In my role as Director of Instruction for K¹² High School programs, I often hear teachers say “This doesn’t feel like teaching.”  What they mean is that they miss the act of creating daily lesson plans (all of our courses use a pre-designed and delivered set of lessons for students to complete). 

What I challenge our teachers to consider is that they are still teachers and they are still teaching, but the art of teaching is changing.  It’s kinda like hot dogs.

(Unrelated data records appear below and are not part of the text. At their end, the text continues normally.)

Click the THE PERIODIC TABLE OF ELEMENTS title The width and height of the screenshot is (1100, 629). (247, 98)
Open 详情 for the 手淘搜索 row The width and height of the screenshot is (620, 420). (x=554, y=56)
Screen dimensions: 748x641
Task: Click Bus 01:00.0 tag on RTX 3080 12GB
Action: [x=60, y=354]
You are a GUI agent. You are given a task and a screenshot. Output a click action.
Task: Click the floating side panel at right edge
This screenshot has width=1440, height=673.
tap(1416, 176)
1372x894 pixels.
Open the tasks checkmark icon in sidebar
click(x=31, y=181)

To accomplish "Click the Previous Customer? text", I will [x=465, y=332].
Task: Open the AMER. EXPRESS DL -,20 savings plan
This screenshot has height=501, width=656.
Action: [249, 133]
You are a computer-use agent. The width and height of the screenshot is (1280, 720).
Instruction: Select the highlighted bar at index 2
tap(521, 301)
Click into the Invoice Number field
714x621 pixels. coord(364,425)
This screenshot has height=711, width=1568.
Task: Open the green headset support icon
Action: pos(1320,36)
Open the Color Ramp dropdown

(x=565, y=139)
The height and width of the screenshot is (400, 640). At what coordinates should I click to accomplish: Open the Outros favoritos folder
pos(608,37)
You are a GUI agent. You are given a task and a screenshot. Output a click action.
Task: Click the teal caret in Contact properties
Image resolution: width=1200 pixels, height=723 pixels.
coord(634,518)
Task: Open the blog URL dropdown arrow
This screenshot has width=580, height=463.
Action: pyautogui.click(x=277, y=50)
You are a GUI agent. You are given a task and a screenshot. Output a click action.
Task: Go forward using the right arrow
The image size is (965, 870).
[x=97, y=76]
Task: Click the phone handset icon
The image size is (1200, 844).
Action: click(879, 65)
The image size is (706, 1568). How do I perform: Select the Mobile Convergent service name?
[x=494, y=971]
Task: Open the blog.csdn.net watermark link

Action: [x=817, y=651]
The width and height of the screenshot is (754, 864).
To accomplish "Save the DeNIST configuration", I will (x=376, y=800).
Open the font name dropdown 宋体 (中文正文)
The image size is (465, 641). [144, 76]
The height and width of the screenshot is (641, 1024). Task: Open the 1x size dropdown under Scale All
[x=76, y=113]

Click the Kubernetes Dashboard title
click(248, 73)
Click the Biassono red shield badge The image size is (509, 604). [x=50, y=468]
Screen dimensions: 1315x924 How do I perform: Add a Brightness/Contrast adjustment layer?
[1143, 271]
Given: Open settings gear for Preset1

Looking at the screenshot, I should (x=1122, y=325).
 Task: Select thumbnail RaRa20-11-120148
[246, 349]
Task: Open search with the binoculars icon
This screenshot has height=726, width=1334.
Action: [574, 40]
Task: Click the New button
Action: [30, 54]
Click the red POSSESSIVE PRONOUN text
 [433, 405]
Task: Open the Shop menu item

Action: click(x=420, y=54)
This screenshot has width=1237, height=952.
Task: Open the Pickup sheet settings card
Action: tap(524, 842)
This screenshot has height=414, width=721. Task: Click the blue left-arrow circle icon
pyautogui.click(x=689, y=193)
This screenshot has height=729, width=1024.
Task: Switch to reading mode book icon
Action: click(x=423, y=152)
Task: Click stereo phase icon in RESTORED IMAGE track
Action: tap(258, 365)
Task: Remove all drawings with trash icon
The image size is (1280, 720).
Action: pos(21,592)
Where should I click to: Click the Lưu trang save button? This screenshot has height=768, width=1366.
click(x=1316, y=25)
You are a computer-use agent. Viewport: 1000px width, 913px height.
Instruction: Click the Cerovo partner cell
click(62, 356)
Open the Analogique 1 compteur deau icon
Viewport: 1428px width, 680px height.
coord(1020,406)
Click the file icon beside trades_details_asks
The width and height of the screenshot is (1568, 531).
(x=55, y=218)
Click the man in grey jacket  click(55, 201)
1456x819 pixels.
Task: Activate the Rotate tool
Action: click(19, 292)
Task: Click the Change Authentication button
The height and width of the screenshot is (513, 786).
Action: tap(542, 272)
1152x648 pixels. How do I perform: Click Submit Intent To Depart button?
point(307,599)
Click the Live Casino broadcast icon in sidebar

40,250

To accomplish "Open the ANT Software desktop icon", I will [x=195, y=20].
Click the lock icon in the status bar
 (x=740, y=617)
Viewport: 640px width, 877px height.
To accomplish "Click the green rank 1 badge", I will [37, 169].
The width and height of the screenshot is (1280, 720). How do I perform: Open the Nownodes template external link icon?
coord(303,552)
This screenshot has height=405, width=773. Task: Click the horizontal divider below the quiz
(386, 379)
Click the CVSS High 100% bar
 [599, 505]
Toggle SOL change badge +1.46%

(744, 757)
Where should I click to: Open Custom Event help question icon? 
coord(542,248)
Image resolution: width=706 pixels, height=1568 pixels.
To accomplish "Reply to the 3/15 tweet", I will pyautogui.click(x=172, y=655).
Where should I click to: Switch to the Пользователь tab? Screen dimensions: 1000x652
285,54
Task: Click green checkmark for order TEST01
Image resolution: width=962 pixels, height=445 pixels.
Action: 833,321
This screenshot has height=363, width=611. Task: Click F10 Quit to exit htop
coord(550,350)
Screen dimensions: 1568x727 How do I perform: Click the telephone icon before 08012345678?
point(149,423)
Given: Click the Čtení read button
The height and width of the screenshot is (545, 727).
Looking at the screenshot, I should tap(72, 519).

I don’t make hot dogs – I wouldn’t even know where to start.  But my family still eats them, even my three- and five-year old toddlers.  I still have to heat them up, cut them in half (for the three-year old), make them palatable for Tyler (ketchup, mustard and relish, please), serve them, and then convince the boys to eat them.  I’m still feeding my kids – I just don’t need to grind up…well…whatever it is they put in hot dogs.

The job of an online teacher moderating a pre-designed course is just the same.  You have to:

  • heat them up (set up your online classroom environment)
  • cut them up (provide a schedule that breaks the course into bite-sized pieces)
  • make them palatable (differentiate the instruction as needed to meet the needs of the individual)
  • convince them to eat (identify students who are disengaged and encourage them to log in and work)

This is the new art of the teacher: customizing high-quality content to meet the needs of the individual.  Not making the same old dogs for mass consumption.